**REQUIRED WORK**
Each line of the records below that holds "beside" should be returned.

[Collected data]
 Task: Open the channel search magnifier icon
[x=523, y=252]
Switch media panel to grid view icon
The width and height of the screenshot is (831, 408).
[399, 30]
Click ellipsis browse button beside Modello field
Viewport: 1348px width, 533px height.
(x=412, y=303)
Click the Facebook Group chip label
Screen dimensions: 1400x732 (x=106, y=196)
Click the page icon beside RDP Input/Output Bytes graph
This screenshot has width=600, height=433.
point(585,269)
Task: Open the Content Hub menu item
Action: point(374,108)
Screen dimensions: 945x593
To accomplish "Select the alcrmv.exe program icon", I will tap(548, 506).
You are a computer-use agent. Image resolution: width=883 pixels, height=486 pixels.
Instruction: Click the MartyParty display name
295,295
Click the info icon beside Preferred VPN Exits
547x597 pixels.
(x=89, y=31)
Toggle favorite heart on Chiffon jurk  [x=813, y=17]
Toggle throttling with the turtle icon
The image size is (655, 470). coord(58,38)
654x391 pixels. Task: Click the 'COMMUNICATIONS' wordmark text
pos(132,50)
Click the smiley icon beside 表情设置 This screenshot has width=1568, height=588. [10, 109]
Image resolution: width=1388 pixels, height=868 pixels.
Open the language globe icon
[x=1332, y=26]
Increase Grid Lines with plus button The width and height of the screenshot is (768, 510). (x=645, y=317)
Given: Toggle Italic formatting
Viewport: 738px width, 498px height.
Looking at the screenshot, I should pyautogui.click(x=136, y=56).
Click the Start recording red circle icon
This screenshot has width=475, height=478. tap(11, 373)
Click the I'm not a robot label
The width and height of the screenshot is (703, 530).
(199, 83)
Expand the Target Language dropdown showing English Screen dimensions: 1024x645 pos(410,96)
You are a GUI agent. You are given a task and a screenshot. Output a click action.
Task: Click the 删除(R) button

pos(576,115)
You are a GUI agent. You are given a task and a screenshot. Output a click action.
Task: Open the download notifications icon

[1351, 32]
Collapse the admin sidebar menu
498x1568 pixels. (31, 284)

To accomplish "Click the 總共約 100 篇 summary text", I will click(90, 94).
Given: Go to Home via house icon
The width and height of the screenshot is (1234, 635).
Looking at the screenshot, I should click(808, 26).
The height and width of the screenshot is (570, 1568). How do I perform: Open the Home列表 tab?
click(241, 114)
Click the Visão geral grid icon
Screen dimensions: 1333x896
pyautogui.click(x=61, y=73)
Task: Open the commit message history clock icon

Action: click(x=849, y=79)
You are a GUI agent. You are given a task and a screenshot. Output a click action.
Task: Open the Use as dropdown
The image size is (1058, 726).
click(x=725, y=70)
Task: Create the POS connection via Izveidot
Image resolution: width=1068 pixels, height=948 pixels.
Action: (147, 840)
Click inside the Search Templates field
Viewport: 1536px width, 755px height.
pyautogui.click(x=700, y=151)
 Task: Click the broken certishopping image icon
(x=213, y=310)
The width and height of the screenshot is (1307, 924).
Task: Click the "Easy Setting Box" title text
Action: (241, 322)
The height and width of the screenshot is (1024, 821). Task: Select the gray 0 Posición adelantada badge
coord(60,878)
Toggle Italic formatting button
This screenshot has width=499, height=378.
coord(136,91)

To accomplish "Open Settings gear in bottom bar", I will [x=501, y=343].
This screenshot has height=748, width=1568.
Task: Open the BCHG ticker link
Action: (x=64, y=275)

**ANSWER FOR THE TASK**
Click ellipsis browse button beside Modello field
Click the page icon beside RDP Input/Output Bytes graph
Click the info icon beside Preferred VPN Exits
Click the smiley icon beside 表情设置 This screenshot has width=1568, height=588. [10, 109]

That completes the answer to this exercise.